Probing the structure of star forming clouds using Herbig Haro jets.
Helen Christie
UCL

Several recent studies model the effects of Herbig Haro objects illuminating quiescent clumps in a surrounding molecular cloud. Some have included a complex chemistry but, so far, these complicated models have all treated the radiation source as static. Herbig Haro jets travel at speeds of several hundred kilometres per second, hence the assumption of a static field is unphysical. In this work the chemical code of Viti and Williams (1999) is adapted to include a moving source. As well as facilitating a comparison between the effects of a moving and static source, it may help to pick out species for use as observational probes in clumps ahead of Herbig Haro objects. Viti et al. (2006) recently completed a survey of molecules in clumps ahead of Herbig Haro objects. A comparison of results from the survey with our model seems to support the idea that observed abundances in the clumps are a result of frozen out material returning to the gas phase when illuminated by radiation from the nearby shock front. Using a moving source in the model changes the interpretation of the observations slightly in that the clumps appear older than in the static case by approximately 500 years. In addition some elements can survive a lot longer after the jet has passed than they could if the radiation source remained close. These results are encouraging since they allow the distinctive chemistry of the clumps to survive for longer helping to reconcile the large number of clumps so far observed with the models.

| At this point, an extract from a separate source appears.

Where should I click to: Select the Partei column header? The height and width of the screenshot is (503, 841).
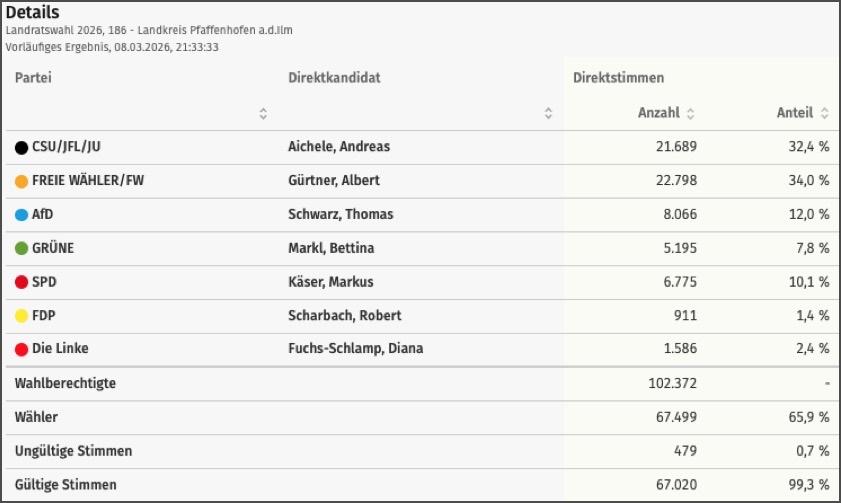click(33, 78)
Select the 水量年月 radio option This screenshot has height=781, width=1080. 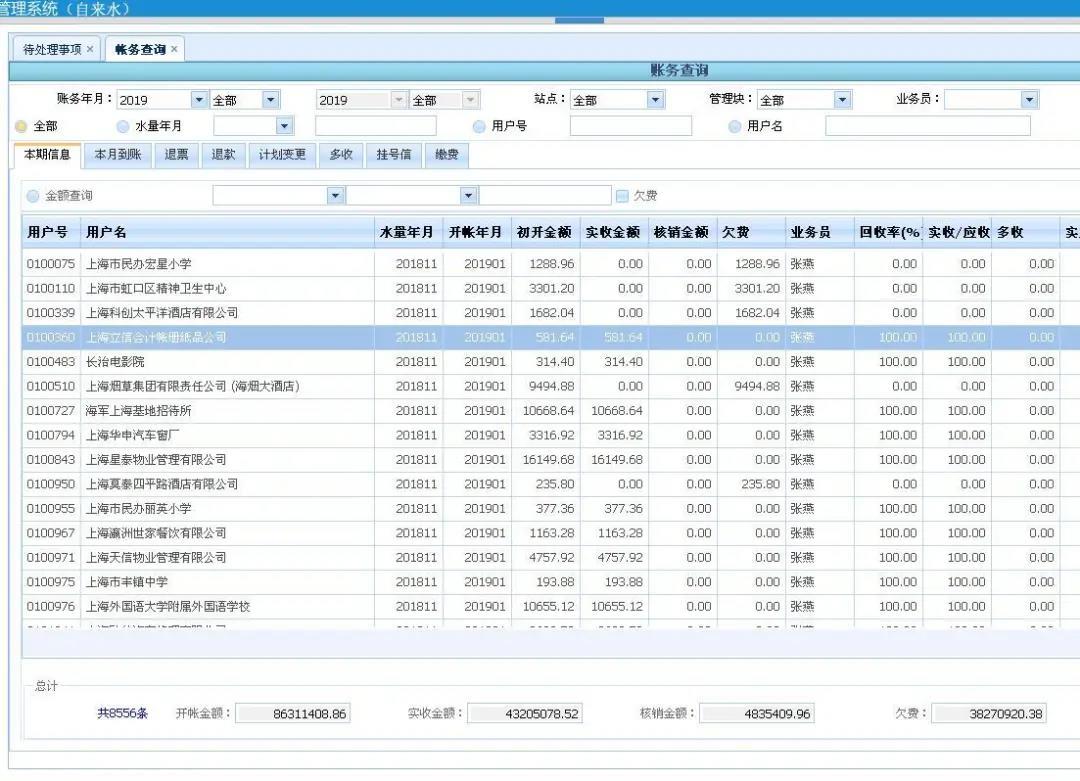pyautogui.click(x=123, y=127)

Water radiolysis by carbon ions from first principles
Jorge Kohanoff and Emilio Artacho
Queen's University Belfast

Water radiolysis by low-energy carbon projectiles is studied by first-principles molecular dynamics simulations. The most abundant products are H and OH fragments. Surprisingly, the spatial density of radiolysis products is larger for slower projectiles, reaching one H every 5 Ang at the lowest speed studied (1 Bohr/fs). We observe the generation of new species such as hydrogen peroxide and formic acid. The former occurs when an O radical created in the collision process attacks a water molecule. The latter when the C projectile is completely stopped and reacts with two water molecules. These results are relevant for water ice.

Thermal and photoinduced processes at interstellar ices: a computational chemist's view
Stefan Andersson
SINTEF

Processes at interstellar ice surfaces form a challenging field of study, well suited for methods of computational chemistry. To date the number of such computational studies remains rather limited. Computer simulations are a valuable complement to experiments on astrochemically relevant systems. An overview will be given of suitable computational tools to study thermal and UV induced processes. Some examples will be given from simulations on the photodesorption of water ice and the hydrogenation of CO ice.

Computational study of astrochemical mechanisms on model dust grains
Davy Adriaens, T P M Goumans, C R A Catlow, S Viti and W A Brown
UCL

At the very low temperature-pressure combination found in the interstellar medium (ISM), reactions are unlikely to happen unless their activation barriers are sufficiently low. Some important molecules are too abundant to be exclusively formed in gas-phase reactions; these processes must therefore be catalysed. Catalysis by dust grains has already been shown to be important for H₂ formation. Dust grains are composed of carbonaceous and siliceous materials possibly covered in water ice. In addition to this, other molecules are also thought to be formed on the grain surface and experiments on models of these grains are currently being performed.
Here we will show theoretical results for the formation of methanol on a carbonaceous surface. Density Functional Theory has been used to study the effects of this surface as a model for a carbonaceous dust grain. Methanol is assumed to be formed from CO which is sequentially hydrogenated. The calculations show that some activation barriers for reaction are reduced on the surface, when compared to the gas phase.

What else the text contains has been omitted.